Verdi's La forza del destino

Verdi's La forza del destino

Verdi's La forza del destino

The Gramophone Choice

Antonietta Stella (sop) Leonora Giuseppe di Stefano (ten) Don Alvaro Ettore Bastianini (bar) Don Carlo Walter Kreppel (bass) Padre Guardiano Giulietta Simionato (mez) Preziosilla Karl Dönch (bass) Melitone Ludwig Welter (bass) Marquis of Calatrava Hugo Meyer-Welfing (ten) Trabuco Vienna State Opera Chorus and Orchestra / Dimitri Mitropoulos

Orfeo d’Or mono C681 062I (151’ · ADD · S/N) Recorded live 1960. Buy from Amazon

Mitropoulos, who had only weeks to live, directs the work with that combination of sensitivity and drive that marked all his performances. With the Vienna State Opera Orchestra in glowing form, the results are very special. One quirk: rather than playing the Overture at the beginning, Mitropoulos places it after the first scene, a plan Verdi had but eventually abandoned. It works quite well, at least when played with the élan evident here.

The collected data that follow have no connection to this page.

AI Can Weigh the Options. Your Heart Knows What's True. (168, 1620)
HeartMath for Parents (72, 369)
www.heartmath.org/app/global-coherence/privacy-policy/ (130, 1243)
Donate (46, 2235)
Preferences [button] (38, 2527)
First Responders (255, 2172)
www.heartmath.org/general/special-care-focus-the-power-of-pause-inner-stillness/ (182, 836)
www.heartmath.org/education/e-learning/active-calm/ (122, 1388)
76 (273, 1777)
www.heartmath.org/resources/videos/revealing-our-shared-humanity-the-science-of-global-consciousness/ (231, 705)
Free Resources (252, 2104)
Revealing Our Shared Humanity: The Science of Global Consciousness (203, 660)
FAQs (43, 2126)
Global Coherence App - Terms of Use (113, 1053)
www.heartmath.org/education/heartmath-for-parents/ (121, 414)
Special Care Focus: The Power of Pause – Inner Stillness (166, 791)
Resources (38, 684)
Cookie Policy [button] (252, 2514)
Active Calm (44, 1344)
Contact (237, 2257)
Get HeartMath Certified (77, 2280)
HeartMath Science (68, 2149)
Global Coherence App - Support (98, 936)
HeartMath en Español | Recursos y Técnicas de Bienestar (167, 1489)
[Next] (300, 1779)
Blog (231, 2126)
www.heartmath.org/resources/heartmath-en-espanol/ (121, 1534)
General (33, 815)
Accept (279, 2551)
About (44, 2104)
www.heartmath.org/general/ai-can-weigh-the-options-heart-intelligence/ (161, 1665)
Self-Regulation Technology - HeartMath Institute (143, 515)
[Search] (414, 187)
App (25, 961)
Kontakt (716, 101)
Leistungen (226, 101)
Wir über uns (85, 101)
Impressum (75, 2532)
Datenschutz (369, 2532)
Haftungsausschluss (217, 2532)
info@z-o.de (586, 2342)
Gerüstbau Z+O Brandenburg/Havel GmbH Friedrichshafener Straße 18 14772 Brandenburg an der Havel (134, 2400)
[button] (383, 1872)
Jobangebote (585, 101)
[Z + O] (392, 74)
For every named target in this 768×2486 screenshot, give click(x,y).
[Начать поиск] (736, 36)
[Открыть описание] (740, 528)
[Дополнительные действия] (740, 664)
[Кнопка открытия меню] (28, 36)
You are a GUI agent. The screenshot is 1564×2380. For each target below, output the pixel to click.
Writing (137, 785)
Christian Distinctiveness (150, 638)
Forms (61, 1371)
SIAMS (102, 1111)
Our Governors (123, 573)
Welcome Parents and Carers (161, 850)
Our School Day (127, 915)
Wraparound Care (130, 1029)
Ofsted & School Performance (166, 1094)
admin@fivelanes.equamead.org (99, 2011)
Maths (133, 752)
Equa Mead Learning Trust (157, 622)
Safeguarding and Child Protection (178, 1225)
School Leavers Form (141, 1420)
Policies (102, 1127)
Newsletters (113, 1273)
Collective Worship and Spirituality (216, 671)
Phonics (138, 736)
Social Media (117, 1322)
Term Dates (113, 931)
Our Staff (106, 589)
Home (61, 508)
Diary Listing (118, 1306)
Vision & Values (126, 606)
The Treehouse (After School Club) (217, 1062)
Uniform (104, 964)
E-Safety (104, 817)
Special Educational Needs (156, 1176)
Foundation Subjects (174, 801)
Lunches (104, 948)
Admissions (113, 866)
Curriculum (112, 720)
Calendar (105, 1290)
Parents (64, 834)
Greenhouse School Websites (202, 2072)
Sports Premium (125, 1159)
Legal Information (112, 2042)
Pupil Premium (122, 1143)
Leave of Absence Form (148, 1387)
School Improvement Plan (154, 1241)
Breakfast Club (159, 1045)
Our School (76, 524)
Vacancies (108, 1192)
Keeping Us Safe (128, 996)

Bastianini presents Don Carlo in all his menacing, vengeful fury with that dark-hued, immensely powerful baritone of his. As his antagonist he has di Stefano as Alvaro in his most eloquent, incisive and appealing form, relishing every word and note. If it’s possible, the Leonora and Preziosilla are even better. Stella had a brief period when she was fully the equal of Tebaldi and here she is in the middle of it, singing the role as well as, if not better than any soprano on disc. Tebaldi-like in her full, Italianate tone, Caniglia-like in her identification with Leonora’s plight, from start to finish she is magnificent, and she crowns her portrayal with a finely nuanced and felt ‘Pace, pace’ in the final act. Simionato was always one of the few mezzos who had the range and brio to fulfil the demands of Preziosilla’s part, and she too is here at her appreciable best.

The rest of the cast is drawn from resident singers at the Staatsoper. Kreppel is a sound, full-bottomed bass who sings a sympathetic Padre Guardiano, especially fine in the long Act 2 duet with Leonora. But the rest are not half as idiomatic as their Italian counterparts in Florence, with Dönch comic as Melitone but in rather a Viennese way. Another drawback is the traditional cuts then imposed on the score; particularly heinous is the excising of Alvaro/Carlo duet in Act 3.

In this, the performance’s first official appearance, the sound is by and large excellent. Although there is no libretto, there are interesting notes in the booklet by Gottfried Kraus and Michael Gielen (on Mitropoulos).